Stored rows:
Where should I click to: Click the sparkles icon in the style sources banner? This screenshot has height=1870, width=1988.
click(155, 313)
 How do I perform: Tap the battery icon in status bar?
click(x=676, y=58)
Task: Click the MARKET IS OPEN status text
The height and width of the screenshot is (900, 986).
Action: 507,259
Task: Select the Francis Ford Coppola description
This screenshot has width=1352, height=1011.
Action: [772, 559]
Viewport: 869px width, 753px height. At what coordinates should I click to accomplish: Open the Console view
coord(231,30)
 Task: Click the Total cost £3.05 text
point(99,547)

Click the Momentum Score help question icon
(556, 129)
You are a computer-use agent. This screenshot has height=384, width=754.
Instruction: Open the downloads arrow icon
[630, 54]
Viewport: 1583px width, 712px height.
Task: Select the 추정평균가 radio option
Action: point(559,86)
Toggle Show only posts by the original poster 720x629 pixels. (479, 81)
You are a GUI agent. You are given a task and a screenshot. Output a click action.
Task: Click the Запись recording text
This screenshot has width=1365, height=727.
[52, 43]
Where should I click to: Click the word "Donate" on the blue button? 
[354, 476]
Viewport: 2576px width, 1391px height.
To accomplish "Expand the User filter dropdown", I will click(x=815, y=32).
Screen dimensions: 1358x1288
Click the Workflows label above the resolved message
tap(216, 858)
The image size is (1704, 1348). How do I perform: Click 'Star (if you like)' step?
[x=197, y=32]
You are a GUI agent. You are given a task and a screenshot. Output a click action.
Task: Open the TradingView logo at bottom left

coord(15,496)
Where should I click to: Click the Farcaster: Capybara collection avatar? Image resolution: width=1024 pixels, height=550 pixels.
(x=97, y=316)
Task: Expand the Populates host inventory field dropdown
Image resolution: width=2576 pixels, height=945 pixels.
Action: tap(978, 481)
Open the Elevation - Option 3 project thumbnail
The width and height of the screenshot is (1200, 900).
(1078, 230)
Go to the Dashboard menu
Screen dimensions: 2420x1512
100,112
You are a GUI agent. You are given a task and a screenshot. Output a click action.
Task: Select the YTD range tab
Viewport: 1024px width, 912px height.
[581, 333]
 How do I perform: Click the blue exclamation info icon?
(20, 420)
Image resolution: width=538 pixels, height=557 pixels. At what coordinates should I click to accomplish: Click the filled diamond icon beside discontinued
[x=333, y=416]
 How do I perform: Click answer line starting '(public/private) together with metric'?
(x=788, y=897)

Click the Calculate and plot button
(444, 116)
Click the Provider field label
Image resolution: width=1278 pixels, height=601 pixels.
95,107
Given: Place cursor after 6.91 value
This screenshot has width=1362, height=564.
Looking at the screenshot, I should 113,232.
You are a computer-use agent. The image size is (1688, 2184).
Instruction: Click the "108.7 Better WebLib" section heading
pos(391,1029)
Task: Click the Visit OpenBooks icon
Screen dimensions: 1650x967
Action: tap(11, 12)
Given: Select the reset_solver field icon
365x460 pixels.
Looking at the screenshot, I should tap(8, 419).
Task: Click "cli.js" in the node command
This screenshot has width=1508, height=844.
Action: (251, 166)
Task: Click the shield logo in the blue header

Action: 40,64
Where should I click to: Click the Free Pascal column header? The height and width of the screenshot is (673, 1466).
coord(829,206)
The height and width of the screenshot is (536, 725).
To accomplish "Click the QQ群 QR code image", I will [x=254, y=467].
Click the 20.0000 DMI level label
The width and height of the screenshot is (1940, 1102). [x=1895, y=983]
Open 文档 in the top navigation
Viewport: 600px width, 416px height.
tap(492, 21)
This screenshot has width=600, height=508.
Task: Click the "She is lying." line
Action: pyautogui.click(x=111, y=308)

Problem to work on:
Render these lines as a numbered list, leaving out the blank lines.

Output for this exercise:
1. Where should I click to: Click the sparkles icon in the style sources banner? This screenshot has height=1870, width=1988.
2. click(155, 313)
3.  How do I perform: Tap the battery icon in status bar?
4. click(x=676, y=58)
5. Task: Click the MARKET IS OPEN status text
6. The height and width of the screenshot is (900, 986).
7. Action: 507,259
8. Task: Select the Francis Ford Coppola description
9. This screenshot has width=1352, height=1011.
10. Action: [772, 559]
11. Viewport: 869px width, 753px height. At what coordinates should I click to accomplish: Open the Console view
12. coord(231,30)
13.  Task: Click the Total cost £3.05 text
14. point(99,547)
15. Click the Momentum Score help question icon
16. (556, 129)
17. You are a computer-use agent. This screenshot has height=384, width=754.
18. Instruction: Open the downloads arrow icon
19. [630, 54]
20. Viewport: 1583px width, 712px height.
21. Task: Select the 추정평균가 radio option
22. Action: point(559,86)
23. Toggle Show only posts by the original poster 720x629 pixels. (479, 81)
24. You are a GUI agent. You are given a task and a screenshot. Output a click action.
25. Task: Click the Запись recording text
26. This screenshot has width=1365, height=727.
27. [52, 43]
28. Where should I click to: Click the word "Donate" on the blue button? 
29. [354, 476]
30. Viewport: 2576px width, 1391px height.
31. To accomplish "Expand the User filter dropdown", I will click(x=815, y=32).
32. Screen dimensions: 1358x1288
33. Click the Workflows label above the resolved message
34. tap(216, 858)
35. The image size is (1704, 1348). How do I perform: Click 'Star (if you like)' step?
36. [x=197, y=32]
37. You are a GUI agent. You are given a task and a screenshot. Output a click action.
38. Task: Open the TradingView logo at bottom left
39. coord(15,496)
40. Where should I click to: Click the Farcaster: Capybara collection avatar? Image resolution: width=1024 pixels, height=550 pixels.
41. (x=97, y=316)
42. Task: Expand the Populates host inventory field dropdown
43. Image resolution: width=2576 pixels, height=945 pixels.
44. Action: tap(978, 481)
45. Open the Elevation - Option 3 project thumbnail
46. The width and height of the screenshot is (1200, 900).
47. (1078, 230)
48. Go to the Dashboard menu
49. Screen dimensions: 2420x1512
50. 100,112
51. You are a GUI agent. You are given a task and a screenshot. Output a click action.
52. Task: Select the YTD range tab
53. Viewport: 1024px width, 912px height.
54. [581, 333]
55.  How do I perform: Click the blue exclamation info icon?
56. (20, 420)
57. Image resolution: width=538 pixels, height=557 pixels. At what coordinates should I click to accomplish: Click the filled diamond icon beside discontinued
58. [x=333, y=416]
59.  How do I perform: Click answer line starting '(public/private) together with metric'?
60. (x=788, y=897)
61. Click the Calculate and plot button
62. (444, 116)
63. Click the Provider field label
64. Image resolution: width=1278 pixels, height=601 pixels.
65. 95,107
66. Given: Place cursor after 6.91 value
67. This screenshot has width=1362, height=564.
68. Looking at the screenshot, I should 113,232.
69. You are a computer-use agent. The image size is (1688, 2184).
70. Instruction: Click the "108.7 Better WebLib" section heading
71. pos(391,1029)
72. Task: Click the Visit OpenBooks icon
73. Screen dimensions: 1650x967
74. Action: tap(11, 12)
75. Given: Select the reset_solver field icon
76. 365x460 pixels.
77. Looking at the screenshot, I should tap(8, 419).
78. Task: Click "cli.js" in the node command
79. This screenshot has width=1508, height=844.
80. Action: (251, 166)
81. Task: Click the shield logo in the blue header
82. Action: 40,64
83. Where should I click to: Click the Free Pascal column header? The height and width of the screenshot is (673, 1466).
84. coord(829,206)
85. The height and width of the screenshot is (536, 725).
86. To accomplish "Click the QQ群 QR code image", I will [x=254, y=467].
87. Click the 20.0000 DMI level label
88. The width and height of the screenshot is (1940, 1102). [x=1895, y=983]
89. Open 文档 in the top navigation
90. Viewport: 600px width, 416px height.
91. tap(492, 21)
92. This screenshot has width=600, height=508.
93. Task: Click the "She is lying." line
94. Action: pyautogui.click(x=111, y=308)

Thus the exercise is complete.